## Okuma metni

Bu günlerde tek söyleyebileceğim şey; çok yorgun olduğum. Söylemeye bile mecalim yok keza. Düşünüyorum öyle. Çok yorgun olduğumu düşünüyorum. Off... Neden yorgunsun, n'apıyosun diye sorsanız; verecek bir cevabım bile yok. Yaptığım bir aktivite yok çünkü. Yatıyorum, yemek yiyorum, uyuyorum, Doctor Who izliyorum, müzik dinliyorum, yine yemek yiyorum... Twitter, Instagram falan. Facebook'u sevmiyorum. Arada yazı yazıyorum işte böyle... Esasında yapmam gereken o kadar çok şey var ki! Bitirme projemi 2 hafta sonra teslim etmem gerekiyor mesela. Ama henüz adamakıllı başlamadım bile. Yarın finallerim başlıyor. Canım "Medya Ekonomisi Ve İşletmeciliği". Daha tek satır okumadım. Allahtan sınav 15.30'da. Okulda biraz göz atarım. Vizem de 90, ortalamayı düşürmesem iyiydi... İşte böyle türlü türlü düşünceler var kafamda sayın takipçi. Hiçbirini yapmak istemiyorum, üşeniyorum, ama düşünüyorum bu kez daha da bir yorgun hissediyorum kendimi. Perşembe günü kep atma töreni var. Basın yemini etmemiz gerekiyormuş, ne olduğundan haberim yok. Google'da aratmak dünyanın en kolay işi oysa ki. Bu yazıyı da yazıyorum çünkü bunu yazmasam ders çalışmam gerek. Aman saat geç oldu zaten, yatayım erken kalkarım. Daha saçlarımı da düzleştirmem gerek. Dünya'nın en önemli meselesi; saçlarımın düz olması çünkü. Gören atomu parçalıyorum sanır. Bu arada ben şu şarkıyı dinliyorum şu an, çok güzel sen de dinlesene;
(Not: Başlıkta İbrahim Tatlıses'in "Yalnızım Dostlarım"ından esinlendim aslında. "Yalnızım" kısmını hep "Yorgunum" olarak söylerim. Neden bilmem... )



2 Şubat 2014 Pazar

Can Parçası



Kardeş, abla, abi... Bunlar, tahmin ediyorum ki yeryüzünde yaşayan tüm insanlar için önemli kavramlar. Hepimiz, öyle ya da böyle seviyoruz kardeşlerimizi. Değer veriyoruz. Ancak; şöyle de bir gerçek var ki, eğer çalışan ebeveynlerin çocuklarıysanız daha farklı oluyor kardeşinizle ilişkiniz. Daha çok seviyorsanız diyemiyorum tabii ki ama; hayatınızın daha ayrılmaz bir parçası oluyor, daha çok ihtiyaç duymaya başlıyorsunuz, daha özel hatıralar biriktiriyorsunuz, kendinize ait bir dil bile oluşturabiliyorsunuz...

## Veri satırları
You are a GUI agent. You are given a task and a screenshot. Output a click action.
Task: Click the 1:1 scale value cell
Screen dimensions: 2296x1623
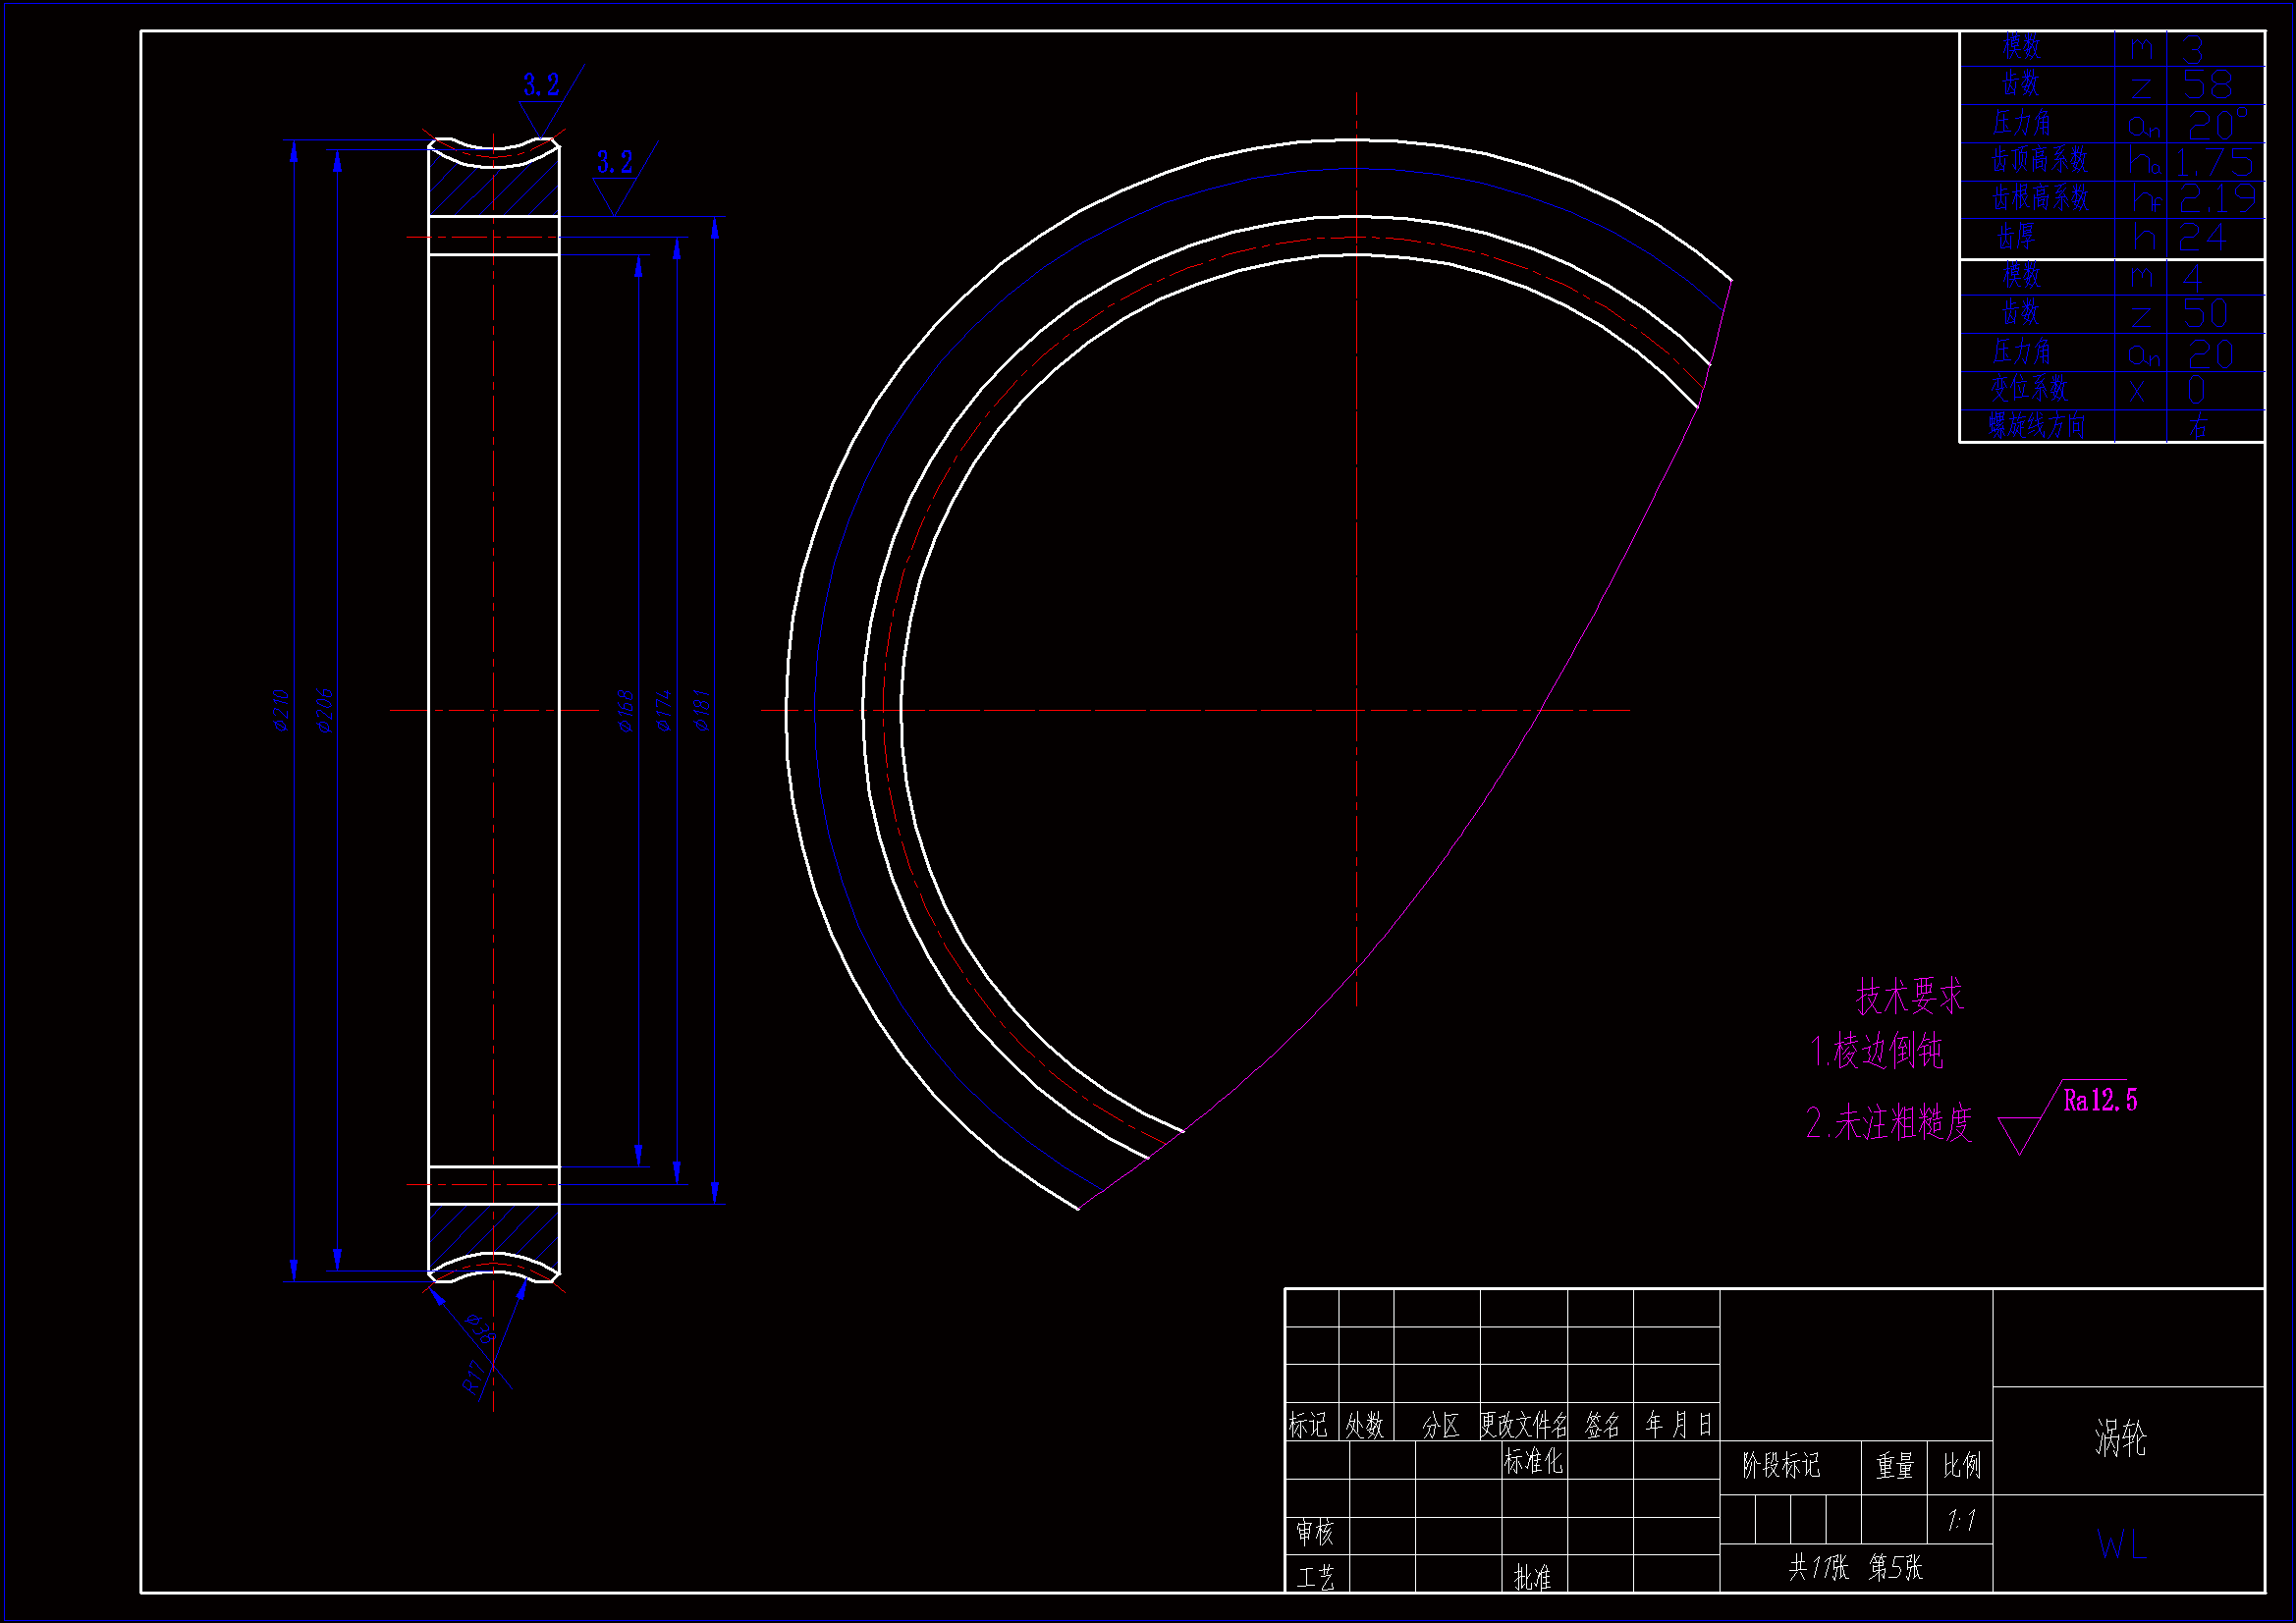click(x=1960, y=1521)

## Görev
Okuma metnine göre "Medya Ekonomisi Ve İşletmeciliği" sınavı saat kaçta başlamaktadır?

## Sonuç
Saat 15.30'da.